TEXT PROVIDED →
━━━━

Hope In the Face of Horror

July 22, 2025

Share

I’ve startled awake the last few nights with nightmares of the Texas floods. I don’t live there and do not know anyone affected, but images of that wall of water swelling the Guadalupe by thirty feet in forty-five minutes remain with me. It’s difficult to conceive the force of that torrent, let alone imagine the terror of those engulfed.

I’m horrified by the immensity and power of the waters. Usually we can understand and thus, in a way, manage our suffering and fear. We know what it is to wait for the biopsy results or learn of an accident. Those are within our range of possibilities and appear less awful.

But the strength and irresistibility of the surge? To me, at least, this is awful and beyond imagination. It seems malevolent, repellent, beyond my ability to conceptualize and order. I know this isn’t true, that floods are natural, but still the video is unfathomable, as if God allowed something uniquely evil.

As it happens, last evening I watched the new Stephen King movie, The Life of Chuck. It’s not a horror film, like much of King’s work, and one review describes it as “A Wonderful Life for this generation.” Indeed, the film is presented as sweet and life affirming, full of the wonders of being human and alive. Still, the first third of the movie is apocalyptic, the literal end of the world, with a shocking moment when the North Star stops existing as the rest of the stars, accompanied by small popping sounds, then disappear into nothingness. The end of the universe, like a flash flood, is awful because it is inconceivable, unimaginable, not something we can wrap our minds around because it is too immense and final, too total. I found the scene almost unbearable, and for basically the same reason the flood waters frighten me—I cannot organize it into a rationally coherent, controllable structure.

I’m to take hope in nothingness and find wonder in moments and memories inevitably turning into nothing?

In the movie, however, it is not the universe that is ending but only a universe—namely, the death of one person and his world. The stars have not ceased and returned to the nihil but only neurons firing in a final memory before the darkness and unceasing silence of death. 

This, King suggests, makes life wonderful, a comfort, and a source of hope. After the deluge: nothing. This is hopeful? I’m to take hope in nothingness and find wonder in moments and memories inevitably turning into nothing? No; nothingness, like the flood waters, is inexplicable and awful.

We often observe a false notion of hope in the face of tragedy, what Alice von Hildebrand, borrowing from Gabriel Marcel, terms “hope that.” We hope that our sister will recover, or that the warnings will be received in time to move to higher ground. Often this is merely wishful thinking, or optimism, or a sort of naïve and sunny disposition. But given the immensity and horror of actual evil and death, optimism is inadequate and trite, even improper and morally offensive. Are we to tell the parents of missing children to “keep hoping that their daughter will be found,” even though we know she will almost certainly not be found alive, if at all?

━━━━

DATASET CONTENT →
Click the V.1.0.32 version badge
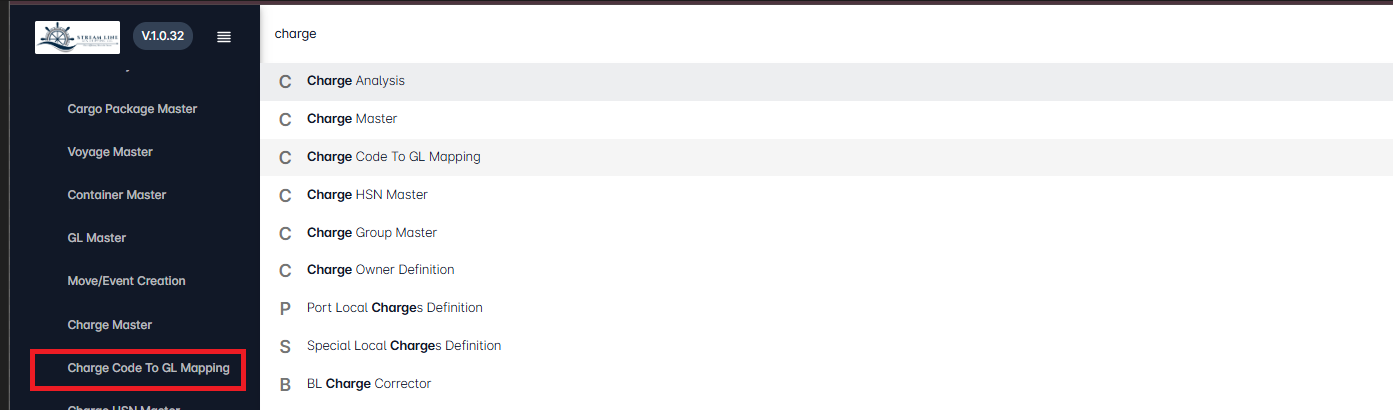 tap(163, 36)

━━━━

WHAT YOU NEED TO DO →
1: Reproduce word for word the stretch of the essay on hope and the Texas floods from "We often observe" through "alive, if at all?".
2: Answer these questions using the essay on hope and the Texas floods:
(a) By how many feet did the wall of water swell the Guadalupe, and over how many minutes?
(b) Which star stops existing in the apocalyptic first third of The Life of Chuck?
(c) From whom did Alice von Hildebrand borrow the term "hope that"?

REPLIES →
1:
We often observe a false notion of hope in the face of tragedy, what Alice von Hildebrand, borrowing from Gabriel Marcel, terms “hope that.” We hope that our sister will recover, or that the warnings will be received in time to move to higher ground. Often this is merely wishful thinking, or optimism, or a sort of naïve and sunny disposition. But given the immensity and horror of actual evil and death, optimism is inadequate and trite, even improper and morally offensive. Are we to tell the parents of missing children to “keep hoping that their daughter will be found,” even though we know she will almost certainly not be found alive, if at all?

2:
(a) Thirty feet in forty-five minutes.
(b) The North Star.
(c) Gabriel Marcel.